Posted By USFN, Monday, November 7, 2011
Updated: Monday, November 30, 2015

November 17, 2011


by Linda J. St. Pierre
Hunt Leibert – USFN Member (Connecticut)

The U.S. Bankruptcy Court for the District of Connecticut recently rendered a decision in the case of In re Sadowski, which held that a borrower cannot strip off a wholly unsecured junior lien in a “chapter 20” case as such does not satisfy the lien retention requirements of Bankruptcy Code § 1325(a)(5)(B)(i).

This decision stems from an order that entered on the debtors’ “Motion to Determine Secured Status” filed pursuant to Bankruptcy Code § 506(a) on June 8, 2010 in their chapter 13 case (No. 10-21894). The order deemed a junior lien in favor of Wachovia Bank wholly unsecured. In response to that order, the chapter 13 trustee filed an objection to plan confirmation, asserting, in part, that the debtors’ attempt to avoid Wachovia’s mortgage lien without being eligible for a discharge violated the lien retention requirements of § 1325(a)(5)(B)(i)(1) and Dewsnup v. Timm, 502 U.S. 410, 112 S. Ct. 773 (1992).

Neither party disputed that the debtors’ in personam liability to Wachovia was discharged in the debtors’ prior chapter 7 case, that the mortgage lien passed through the chapter 7 case unaffected, or that, following the chapter 7 discharge, Wachovia continued to hold an in rem claim against the property. The court noted that “the essence of the present controversy is the question of whether Wachovia’s claim falls within the purview of the term ‘allowed secured claim,’ as the term is used in § 1325(a)(5)” and, further, went on to look at the Bankruptcy Abuse Prevention and Consumer Protection Act of 2005 (BAPCPA) and the amendments to §§ 1325(a)(5)(B)(i) and 1328(f). The court determined that those amendments provided an objective test to prevent debtors from using chapter 13 as a way to circumvent Dewsnup’s prohibition against lien stripping in chapter 7 cases.

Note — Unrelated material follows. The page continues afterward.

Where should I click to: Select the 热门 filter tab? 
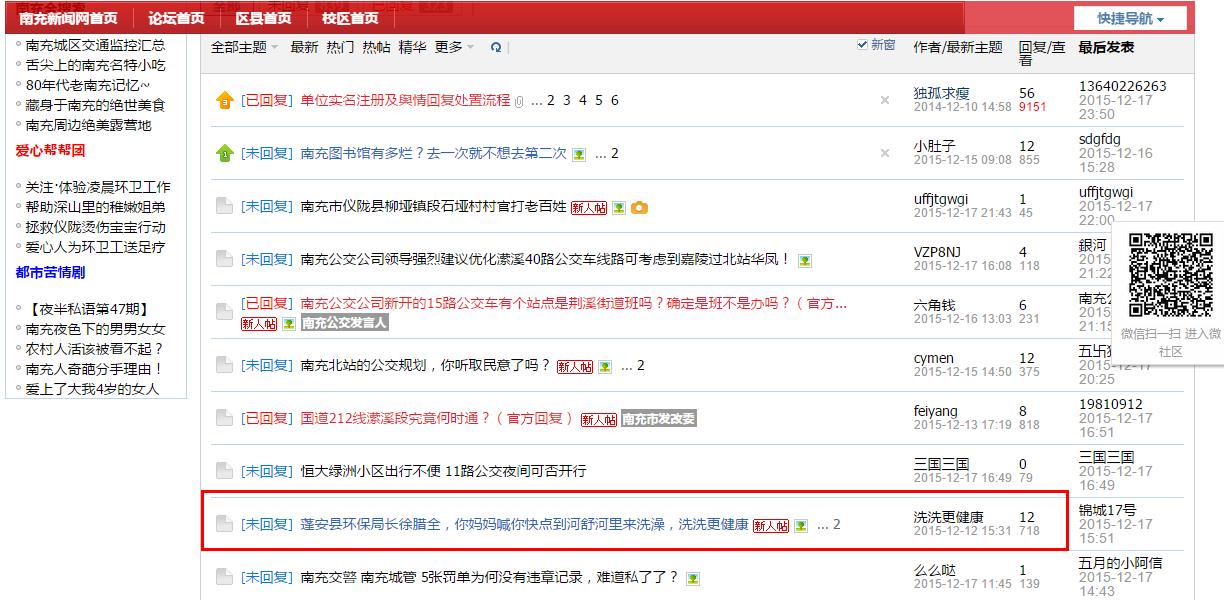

In its analysis, the court determined that “allowed secured claim” as used in § 1325(a)(5) refers to any claim allowed under § 502 of which the creditor holds a lien to secure payment, regardless of whether the claim is recourse or nonrecourse, collectible or uncollectible. With that determination, the court held that the debtors, who were ineligible for a discharge, could not confirm their chapter 13 plan, absent full payment on Wachovia’s claim, as the proposed plan did not satisfy the lien retention requirements under § 1325(a)(5).